Je ne regrette rien 28

Jueves, 17 de julio. Despejada mañana, hará buen día «sense la bonior envescada de la canícula». Los dedos invisibles del miedo y la melancolía me despiertan. La piel contra la encegadora claridad.

Nerón envenena a Británico, se divorcia de su joven mujer, la destierra y la hace desaparecer. En el 59 ejecuta a su madre. Escribe poemas, pinta cuadros, toca la lira, canta y recita tragedias. Un melancólico que detestaba gobernar.

«No soy pobre, no soy rico; «nihil est, nihil deest», tengo poco, no quiero nada: todo mi tesoro está en la torre de Minerva… Sigo siendo un estudiante universitario… y llevo una vida monástica, ipse mihi theatrum, me basta con mi propio entretenimiento, aislado de los tumultos y problemas del mundo… aulae vanitatem, fori ambitionem, ridere mecum soleo, me río para mis adentros de las vanidades de la corte, de las intrigas de la vida pública, me río de todo», Robert Burton, «Anatomía de la melancolía».

La melancolía es un fantasma caminando por la casa con un cuchillo verde, amapalos triangulares, cortantes, diluidas en el aire desteñido, plumas de un búho ronco en terribles pasillos de manicomios.

Agrio sabor del suero. Días de julio. Un día más.

***

«¿Y cómo sabes que estás loco? «Para empezar», dijo el Gato, «un perro no está loco. ¿Lo reconoces?» Supongo que sí, dijo Alicia. «Pues bien», continuó el Gato, «verás, un perro gruñe cuando está enfadado y mueve la cola cuando está contento. Yo gruño cuando estoy contento y muevo la cola cuando estoy enfadado. Por lo tanto, estoy loco», Lewis Carroll.

«La locura es algo raro en los individuos; pero en los grupos, partidos, pueblos y épocas, es la regla», Friedrich Nietzsche.

«La duda … es una enfermedad que proviene del conocimiento y conduce a la locura», Gustave Flaubert.

“Madness in great ones must not unwatched go», William Shakespeare, «Hamlet»

«Sólo a través del misterio y la locura se revela el alma», Thomas Moore.

«Todas las formas de locura, hábitos extraños, torpeza en sociedad, torpeza general, están justificadas en la persona que crea buen arte», Roman Payne.

«Básicamente, la regla clave es que si quieres parecer cuerdo en la Tierra tienes que estar en el lugar correcto, llevar la ropa adecuada, decir las cosas correctas y pisar sólo la hierba adecuada», Matt Haig.

«¿Has oído hablar de la histeria siberiana?
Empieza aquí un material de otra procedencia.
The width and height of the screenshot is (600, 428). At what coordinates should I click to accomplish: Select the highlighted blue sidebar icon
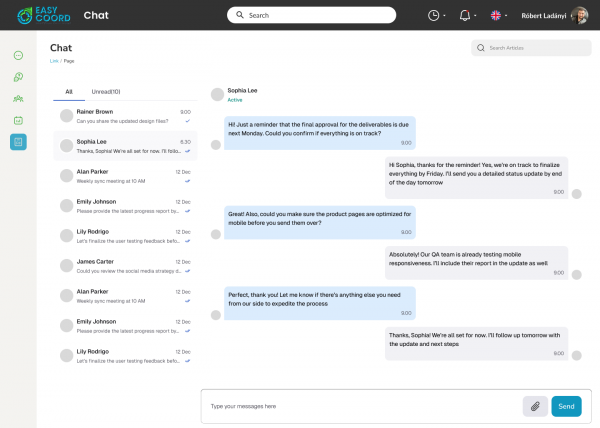(18, 142)
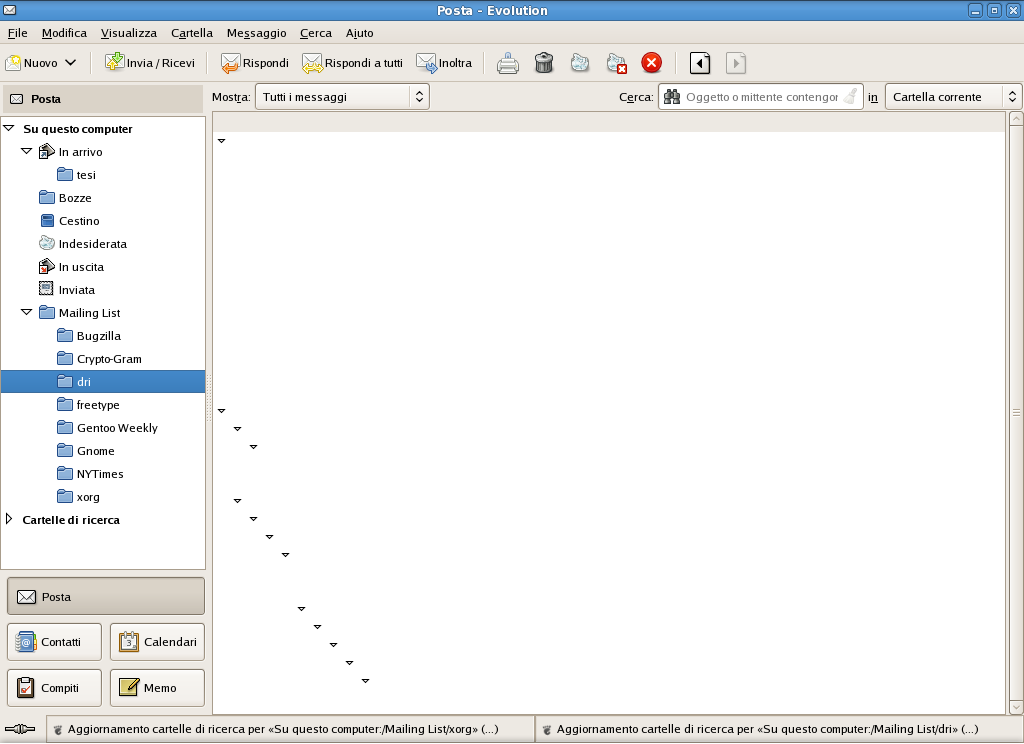Viewport: 1024px width, 744px height.
Task: Select the xorg mailing list folder
Action: [88, 497]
Trate de imaginar esto: tú eres un agricultor, que vive solo en la tundra siberiana. Día tras día aras tus campos. Hasta donde alcanza la vista, nada. Al norte, el horizonte, al este, el horizonte, al sur, al oeste, más de lo mismo. Cada mañana, cuando el sol sale por el este, sales a trabajar en tus campos. Cuando está justo encima, haces una pausa para comer. Cuando se oculta por el oeste, te vas a casa a dormir. Y un día, algo dentro de ti muere. Día tras día, ves salir el sol por el este, cruzar el cielo y ocultarse por el oeste, y algo se rompe dentro de ti y muere. Tiras el arado a un lado y, con la cabeza completamente vacía de pensamientos, empiezas a caminar hacia el oeste. Hacia una tierra que está al oeste del sol. Como un poseso, caminas día tras día, sin comer ni beber, hasta que te desplomas en el suelo y mueres. Eso es la histeria siberiana», Haruki Murakami.

«Demasiada cordura puede ser locura, y lo más loco de todo: ¡ver la vida como es, y no como debería ser!», Dale Wasserman.